"You've changed since last we saw each other." Morgana took a tentative step toward him with a faraway look in her eyes, like she was watching him through a veil of time instead of across a clearing on a cool forest night. A quiet longing shone there too, and regret. He'd seen that expression before, the memory of it flashing through his mind like lightning, clearer than any other memory he had of Blackheath.
"I might have loved you once," she said.
In the midst of her taunts, there had been a moment when the vulnerable girl Morgana had once been had appeared. Her face softened and the light in her eyes had shone with such cracked innocence it was hard not to feel pity for her. It hadn't been much of a change nor did it last long, but he had seen it, had felt it. She'd admitted that she might have loved him once. Merlin had admitted the same.
So many might-have-beens.
In that moment, there had been a slim chance he could have avoided what she intended for him, that she would have taken him away from that black cell. But Merlin had known, as surely as he knew the sound of his own heartbeat, that even if he had taken that chance, there was no easy way out of that web. Not when the Goddess's hand directed Morgana's fate. He might have avoided the pyre only to fall prey to the Goddess later on.
And so he'd burned.
Merlin took another step into the clearing, his eyes narrowing at the pale lights.

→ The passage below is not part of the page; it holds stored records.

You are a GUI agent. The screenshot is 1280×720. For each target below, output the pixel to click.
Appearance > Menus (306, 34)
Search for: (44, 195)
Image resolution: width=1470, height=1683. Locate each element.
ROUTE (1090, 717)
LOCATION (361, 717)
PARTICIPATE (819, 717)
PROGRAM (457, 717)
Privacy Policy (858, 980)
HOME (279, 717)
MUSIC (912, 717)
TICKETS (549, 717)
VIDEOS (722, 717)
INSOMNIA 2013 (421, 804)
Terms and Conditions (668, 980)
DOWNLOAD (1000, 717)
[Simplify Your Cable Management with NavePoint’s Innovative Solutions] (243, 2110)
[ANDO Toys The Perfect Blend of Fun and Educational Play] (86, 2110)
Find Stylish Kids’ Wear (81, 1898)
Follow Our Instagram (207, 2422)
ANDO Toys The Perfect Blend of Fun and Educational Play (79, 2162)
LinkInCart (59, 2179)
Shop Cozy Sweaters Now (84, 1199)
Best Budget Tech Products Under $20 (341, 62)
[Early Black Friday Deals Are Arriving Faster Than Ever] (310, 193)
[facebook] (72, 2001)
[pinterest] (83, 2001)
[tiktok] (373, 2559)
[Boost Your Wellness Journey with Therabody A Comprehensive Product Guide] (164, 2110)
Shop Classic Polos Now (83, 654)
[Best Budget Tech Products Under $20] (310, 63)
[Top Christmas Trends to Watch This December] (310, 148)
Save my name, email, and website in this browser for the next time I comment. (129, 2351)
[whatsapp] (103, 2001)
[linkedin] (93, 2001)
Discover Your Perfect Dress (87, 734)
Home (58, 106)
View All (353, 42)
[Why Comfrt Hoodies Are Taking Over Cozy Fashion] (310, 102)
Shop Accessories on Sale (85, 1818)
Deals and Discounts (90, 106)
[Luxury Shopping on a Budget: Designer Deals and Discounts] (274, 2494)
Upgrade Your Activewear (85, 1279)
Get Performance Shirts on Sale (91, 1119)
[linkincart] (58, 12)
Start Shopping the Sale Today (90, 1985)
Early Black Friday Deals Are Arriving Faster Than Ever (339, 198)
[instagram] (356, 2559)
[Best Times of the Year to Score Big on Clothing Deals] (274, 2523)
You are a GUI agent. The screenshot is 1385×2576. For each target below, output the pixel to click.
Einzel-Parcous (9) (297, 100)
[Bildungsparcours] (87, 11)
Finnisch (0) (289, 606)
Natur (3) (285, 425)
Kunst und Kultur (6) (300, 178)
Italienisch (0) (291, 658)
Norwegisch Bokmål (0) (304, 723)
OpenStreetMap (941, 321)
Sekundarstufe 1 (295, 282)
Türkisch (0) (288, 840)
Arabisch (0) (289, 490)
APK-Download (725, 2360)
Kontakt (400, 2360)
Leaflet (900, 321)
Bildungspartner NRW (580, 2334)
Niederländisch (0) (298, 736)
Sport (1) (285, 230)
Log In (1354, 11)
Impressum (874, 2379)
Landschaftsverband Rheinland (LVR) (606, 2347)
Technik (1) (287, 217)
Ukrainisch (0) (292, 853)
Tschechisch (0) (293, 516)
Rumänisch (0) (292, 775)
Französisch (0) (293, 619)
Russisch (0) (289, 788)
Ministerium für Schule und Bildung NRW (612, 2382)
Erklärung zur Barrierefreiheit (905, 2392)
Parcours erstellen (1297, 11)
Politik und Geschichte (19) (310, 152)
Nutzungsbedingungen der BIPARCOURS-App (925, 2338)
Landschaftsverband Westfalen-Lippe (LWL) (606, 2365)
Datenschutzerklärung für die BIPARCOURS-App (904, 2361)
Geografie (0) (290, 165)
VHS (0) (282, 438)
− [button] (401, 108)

Faerie fire and will 'o the wisp spread a greenish glow through the air, and soft sparks flashed here and there in the tree branches, tiny bursts of frozen blues and fiery reds. "You've changed, too," he said. Her features were sharper, the hollows of her face deeper. Her eyes were shadowed, and the cold blue they'd turned seemed to shine like lights within the darkness. She inclined her head in the faintest nod, but didn't move otherwise.
"Why are you here, Morgana?" Merlin let his senses wash through the trees, looking for other magical beings that might be lurking, waiting in some sort of ambush, but there were none.
"I was brought here," Morgana said. Her voice was distant, as though she spoke to him from beyond a dream. "Brought here to find the missing piece."
"The missing piece of what?" Merlin heard a strange buzzing in his ears. He winced and shook his head to try to rid himself of it, but it remained.
"The future." Morgana rushed forward. Her movements were smooth, almost like she was floating. She stopped in front of him, one shaking hand rising to touch his face, but Merlin flinched away. The scar under his eye- the reminder of the injury she'd given him- ached. Morgana's brow knit, but she didn't try to touch him again. "You've seen it, haven't you? A day without a sun, and the sea rising over the mountains to. . . "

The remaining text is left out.